** INPUT DATA follows **

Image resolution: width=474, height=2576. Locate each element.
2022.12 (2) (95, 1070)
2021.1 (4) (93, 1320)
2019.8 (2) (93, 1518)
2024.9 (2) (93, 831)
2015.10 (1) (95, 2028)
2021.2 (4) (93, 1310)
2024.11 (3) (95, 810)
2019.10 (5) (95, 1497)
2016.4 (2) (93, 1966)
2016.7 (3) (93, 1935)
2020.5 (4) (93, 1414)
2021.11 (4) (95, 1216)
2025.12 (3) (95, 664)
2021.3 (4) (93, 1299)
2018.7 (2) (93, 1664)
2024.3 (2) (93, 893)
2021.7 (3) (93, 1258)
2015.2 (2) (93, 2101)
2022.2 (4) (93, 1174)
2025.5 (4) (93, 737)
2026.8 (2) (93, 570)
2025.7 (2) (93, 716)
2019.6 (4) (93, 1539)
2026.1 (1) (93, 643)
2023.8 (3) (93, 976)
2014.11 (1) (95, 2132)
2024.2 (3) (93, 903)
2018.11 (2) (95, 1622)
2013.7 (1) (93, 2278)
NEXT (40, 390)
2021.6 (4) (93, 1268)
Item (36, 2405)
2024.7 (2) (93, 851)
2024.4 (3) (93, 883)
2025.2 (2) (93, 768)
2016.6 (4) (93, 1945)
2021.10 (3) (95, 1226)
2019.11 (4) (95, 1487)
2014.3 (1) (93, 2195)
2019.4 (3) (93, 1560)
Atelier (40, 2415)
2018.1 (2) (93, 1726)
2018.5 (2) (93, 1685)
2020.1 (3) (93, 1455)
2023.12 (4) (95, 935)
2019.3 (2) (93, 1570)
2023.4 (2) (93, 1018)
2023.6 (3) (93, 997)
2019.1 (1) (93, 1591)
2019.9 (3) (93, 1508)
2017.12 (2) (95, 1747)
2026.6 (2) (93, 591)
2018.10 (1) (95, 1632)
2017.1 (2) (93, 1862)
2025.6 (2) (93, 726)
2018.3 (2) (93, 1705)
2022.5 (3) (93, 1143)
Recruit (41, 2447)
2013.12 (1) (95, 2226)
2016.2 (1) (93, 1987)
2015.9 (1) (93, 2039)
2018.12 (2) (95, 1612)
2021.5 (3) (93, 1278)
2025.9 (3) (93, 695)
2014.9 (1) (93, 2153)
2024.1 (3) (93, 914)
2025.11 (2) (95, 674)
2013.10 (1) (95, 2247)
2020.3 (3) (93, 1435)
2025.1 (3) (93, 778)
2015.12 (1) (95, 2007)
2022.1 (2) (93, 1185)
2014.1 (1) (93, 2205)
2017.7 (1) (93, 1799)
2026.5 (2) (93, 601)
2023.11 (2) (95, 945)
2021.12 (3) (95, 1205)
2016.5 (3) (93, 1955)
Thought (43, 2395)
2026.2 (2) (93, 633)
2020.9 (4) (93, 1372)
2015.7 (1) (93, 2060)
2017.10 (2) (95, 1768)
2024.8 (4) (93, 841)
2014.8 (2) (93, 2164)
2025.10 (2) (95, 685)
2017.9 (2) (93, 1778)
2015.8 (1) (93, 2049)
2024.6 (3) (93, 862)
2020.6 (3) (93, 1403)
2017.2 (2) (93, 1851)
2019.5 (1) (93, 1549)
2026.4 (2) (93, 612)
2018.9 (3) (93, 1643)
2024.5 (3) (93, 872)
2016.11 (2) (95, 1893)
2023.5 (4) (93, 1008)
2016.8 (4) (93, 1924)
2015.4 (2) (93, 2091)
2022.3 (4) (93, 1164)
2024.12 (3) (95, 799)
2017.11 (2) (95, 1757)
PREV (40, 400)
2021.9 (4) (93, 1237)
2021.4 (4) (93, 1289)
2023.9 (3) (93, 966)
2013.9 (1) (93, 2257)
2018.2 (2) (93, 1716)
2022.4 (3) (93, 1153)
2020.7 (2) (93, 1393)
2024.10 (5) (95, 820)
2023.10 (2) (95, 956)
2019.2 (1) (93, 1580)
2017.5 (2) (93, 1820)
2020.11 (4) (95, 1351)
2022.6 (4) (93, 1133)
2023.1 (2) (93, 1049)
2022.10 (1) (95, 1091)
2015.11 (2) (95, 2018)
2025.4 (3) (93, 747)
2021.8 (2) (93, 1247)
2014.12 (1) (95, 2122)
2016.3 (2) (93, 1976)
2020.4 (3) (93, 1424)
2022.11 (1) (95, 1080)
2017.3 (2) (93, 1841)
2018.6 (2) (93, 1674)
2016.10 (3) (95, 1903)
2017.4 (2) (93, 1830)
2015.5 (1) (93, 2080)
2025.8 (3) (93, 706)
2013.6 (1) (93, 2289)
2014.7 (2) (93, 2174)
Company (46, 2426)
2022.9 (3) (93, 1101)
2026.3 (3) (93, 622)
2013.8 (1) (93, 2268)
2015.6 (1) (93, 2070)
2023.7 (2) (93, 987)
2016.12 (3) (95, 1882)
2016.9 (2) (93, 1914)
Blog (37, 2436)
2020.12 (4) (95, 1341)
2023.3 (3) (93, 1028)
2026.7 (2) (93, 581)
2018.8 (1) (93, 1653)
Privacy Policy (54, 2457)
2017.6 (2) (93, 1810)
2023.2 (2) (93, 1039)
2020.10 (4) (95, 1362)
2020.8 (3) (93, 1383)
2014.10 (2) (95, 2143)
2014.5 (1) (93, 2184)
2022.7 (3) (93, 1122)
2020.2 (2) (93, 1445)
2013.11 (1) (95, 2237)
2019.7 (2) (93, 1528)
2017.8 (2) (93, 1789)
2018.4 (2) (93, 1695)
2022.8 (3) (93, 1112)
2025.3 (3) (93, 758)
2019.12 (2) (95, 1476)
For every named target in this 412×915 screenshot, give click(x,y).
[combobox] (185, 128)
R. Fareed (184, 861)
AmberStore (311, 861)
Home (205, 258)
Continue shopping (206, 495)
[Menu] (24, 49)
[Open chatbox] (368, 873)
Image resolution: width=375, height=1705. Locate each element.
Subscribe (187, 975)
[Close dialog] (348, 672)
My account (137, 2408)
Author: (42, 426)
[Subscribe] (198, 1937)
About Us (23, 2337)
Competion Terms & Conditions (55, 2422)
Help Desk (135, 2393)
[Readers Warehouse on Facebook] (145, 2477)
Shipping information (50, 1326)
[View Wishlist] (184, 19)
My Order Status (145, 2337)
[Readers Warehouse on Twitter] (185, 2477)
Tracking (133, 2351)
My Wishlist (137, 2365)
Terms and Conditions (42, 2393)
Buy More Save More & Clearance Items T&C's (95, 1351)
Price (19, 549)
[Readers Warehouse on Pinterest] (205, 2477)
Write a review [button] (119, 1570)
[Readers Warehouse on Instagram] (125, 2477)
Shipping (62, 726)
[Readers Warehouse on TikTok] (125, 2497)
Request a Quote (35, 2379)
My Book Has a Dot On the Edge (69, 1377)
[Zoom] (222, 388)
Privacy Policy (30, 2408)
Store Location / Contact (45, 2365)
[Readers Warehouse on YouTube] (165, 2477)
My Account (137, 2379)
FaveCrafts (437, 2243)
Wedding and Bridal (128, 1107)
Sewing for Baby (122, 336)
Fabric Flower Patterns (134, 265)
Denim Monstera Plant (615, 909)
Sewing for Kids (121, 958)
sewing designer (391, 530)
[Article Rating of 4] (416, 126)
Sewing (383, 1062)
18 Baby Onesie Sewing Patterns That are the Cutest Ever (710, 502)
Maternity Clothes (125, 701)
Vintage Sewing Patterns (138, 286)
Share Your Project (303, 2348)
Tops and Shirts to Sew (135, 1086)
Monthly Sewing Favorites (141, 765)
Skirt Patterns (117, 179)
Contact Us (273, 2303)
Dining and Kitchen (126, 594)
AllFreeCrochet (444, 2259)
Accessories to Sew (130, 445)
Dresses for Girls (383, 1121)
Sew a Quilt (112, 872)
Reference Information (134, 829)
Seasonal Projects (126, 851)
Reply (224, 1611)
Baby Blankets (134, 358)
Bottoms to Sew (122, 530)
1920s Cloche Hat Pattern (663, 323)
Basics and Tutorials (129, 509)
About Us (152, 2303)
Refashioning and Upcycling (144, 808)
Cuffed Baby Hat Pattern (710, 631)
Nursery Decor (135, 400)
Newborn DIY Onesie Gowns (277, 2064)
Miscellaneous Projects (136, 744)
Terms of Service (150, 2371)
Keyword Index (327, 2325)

** End of INPUT DATA **

[REQUIRED WORK]
Taking the entries above, restate exactly those lines that fall between the line with "2020.3 (3) (93, 1435)" and the line with "2020.2 (2) (93, 1445)", keeping both of those lines too.

[OUTPUT BELOW]
2020.3 (3) (93, 1435)
2025.1 (3) (93, 778)
2015.12 (1) (95, 2007)
2022.1 (2) (93, 1185)
2014.1 (1) (93, 2205)
2017.7 (1) (93, 1799)
2026.5 (2) (93, 601)
2023.11 (2) (95, 945)
2021.12 (3) (95, 1205)
2016.5 (3) (93, 1955)
Thought (43, 2395)
2026.2 (2) (93, 633)
2020.9 (4) (93, 1372)
2015.7 (1) (93, 2060)
2017.10 (2) (95, 1768)
2024.8 (4) (93, 841)
2014.8 (2) (93, 2164)
2025.10 (2) (95, 685)
2017.9 (2) (93, 1778)
2015.8 (1) (93, 2049)
2024.6 (3) (93, 862)
2020.6 (3) (93, 1403)
2017.2 (2) (93, 1851)
2019.5 (1) (93, 1549)
2026.4 (2) (93, 612)
2018.9 (3) (93, 1643)
2024.5 (3) (93, 872)
2016.11 (2) (95, 1893)
2023.5 (4) (93, 1008)
2016.8 (4) (93, 1924)
2015.4 (2) (93, 2091)
2022.3 (4) (93, 1164)
2024.12 (3) (95, 799)
2017.11 (2) (95, 1757)
PREV (40, 400)
2021.9 (4) (93, 1237)
2021.4 (4) (93, 1289)
2023.9 (3) (93, 966)
2013.9 (1) (93, 2257)
2018.2 (2) (93, 1716)
2022.4 (3) (93, 1153)
2020.7 (2) (93, 1393)
2024.10 (5) (95, 820)
2023.10 (2) (95, 956)
2019.2 (1) (93, 1580)
2017.5 (2) (93, 1820)
2020.11 (4) (95, 1351)
2022.6 (4) (93, 1133)
2023.1 (2) (93, 1049)
2022.10 (1) (95, 1091)
2015.11 (2) (95, 2018)
2025.4 (3) (93, 747)
2021.8 (2) (93, 1247)
2014.12 (1) (95, 2122)
2016.3 (2) (93, 1976)
2020.4 (3) (93, 1424)
2022.11 (1) (95, 1080)
2017.3 (2) (93, 1841)
2018.6 (2) (93, 1674)
2016.10 (3) (95, 1903)
2017.4 (2) (93, 1830)
2015.5 (1) (93, 2080)
2025.8 (3) (93, 706)
2013.6 (1) (93, 2289)
2014.7 (2) (93, 2174)
Company (46, 2426)
2022.9 (3) (93, 1101)
2026.3 (3) (93, 622)
2013.8 (1) (93, 2268)
2015.6 (1) (93, 2070)
2023.7 (2) (93, 987)
2016.12 (3) (95, 1882)
2016.9 (2) (93, 1914)
Blog (37, 2436)
2020.12 (4) (95, 1341)
2023.3 (3) (93, 1028)
2026.7 (2) (93, 581)
2018.8 (1) (93, 1653)
Privacy Policy (54, 2457)
2017.6 (2) (93, 1810)
2023.2 (2) (93, 1039)
2020.10 (4) (95, 1362)
2020.8 (3) (93, 1383)
2014.10 (2) (95, 2143)
2014.5 (1) (93, 2184)
2022.7 (3) (93, 1122)
2020.2 (2) (93, 1445)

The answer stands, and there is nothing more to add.